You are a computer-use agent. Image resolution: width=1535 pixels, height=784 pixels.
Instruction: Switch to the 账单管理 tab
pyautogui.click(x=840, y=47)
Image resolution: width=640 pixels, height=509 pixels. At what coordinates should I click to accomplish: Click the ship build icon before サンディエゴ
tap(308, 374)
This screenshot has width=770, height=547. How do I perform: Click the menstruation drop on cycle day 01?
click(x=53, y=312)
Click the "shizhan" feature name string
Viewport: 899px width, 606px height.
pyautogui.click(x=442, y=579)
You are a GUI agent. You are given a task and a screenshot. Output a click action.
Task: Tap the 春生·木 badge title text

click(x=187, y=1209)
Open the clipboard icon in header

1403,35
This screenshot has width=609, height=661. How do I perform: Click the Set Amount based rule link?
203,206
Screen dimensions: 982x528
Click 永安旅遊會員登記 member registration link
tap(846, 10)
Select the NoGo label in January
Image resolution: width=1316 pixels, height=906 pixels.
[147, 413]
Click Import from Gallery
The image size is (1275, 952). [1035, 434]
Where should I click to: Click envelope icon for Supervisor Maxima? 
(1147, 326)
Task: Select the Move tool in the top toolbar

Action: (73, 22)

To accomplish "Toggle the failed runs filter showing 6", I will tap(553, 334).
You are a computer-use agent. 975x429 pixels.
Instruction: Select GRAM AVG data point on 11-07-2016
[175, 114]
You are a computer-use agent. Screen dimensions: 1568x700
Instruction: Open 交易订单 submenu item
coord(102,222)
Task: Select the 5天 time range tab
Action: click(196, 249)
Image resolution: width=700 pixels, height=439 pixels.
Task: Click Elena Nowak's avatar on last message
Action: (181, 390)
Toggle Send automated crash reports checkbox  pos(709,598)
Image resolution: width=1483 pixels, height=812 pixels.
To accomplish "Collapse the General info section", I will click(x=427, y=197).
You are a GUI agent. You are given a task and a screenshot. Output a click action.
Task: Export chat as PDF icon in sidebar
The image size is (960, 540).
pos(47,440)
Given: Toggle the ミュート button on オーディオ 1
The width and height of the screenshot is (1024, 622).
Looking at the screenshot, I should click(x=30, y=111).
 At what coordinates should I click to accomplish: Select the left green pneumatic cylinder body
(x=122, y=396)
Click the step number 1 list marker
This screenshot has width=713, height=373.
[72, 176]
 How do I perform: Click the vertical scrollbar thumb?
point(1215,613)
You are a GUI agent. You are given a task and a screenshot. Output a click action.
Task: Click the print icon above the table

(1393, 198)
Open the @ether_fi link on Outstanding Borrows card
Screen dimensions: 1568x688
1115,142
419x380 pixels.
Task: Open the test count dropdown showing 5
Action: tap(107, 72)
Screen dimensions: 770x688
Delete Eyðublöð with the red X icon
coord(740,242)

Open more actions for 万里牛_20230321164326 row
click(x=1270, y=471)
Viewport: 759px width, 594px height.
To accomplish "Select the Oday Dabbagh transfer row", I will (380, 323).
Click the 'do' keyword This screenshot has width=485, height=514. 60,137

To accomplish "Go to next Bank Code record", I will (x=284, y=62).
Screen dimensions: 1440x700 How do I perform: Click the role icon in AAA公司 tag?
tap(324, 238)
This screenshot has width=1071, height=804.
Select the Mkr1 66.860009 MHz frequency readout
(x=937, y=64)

TASK TO COMPLETE: Copy out each line of the entries above that contains the string "link". Letter case counts, so a line matches only if the case is the same.

TASK RESULT:
This screenshot has width=609, height=661. How do I perform: Click the Set Amount based rule link?
Click 永安旅遊會員登記 member registration link
Open the @ether_fi link on Outstanding Borrows card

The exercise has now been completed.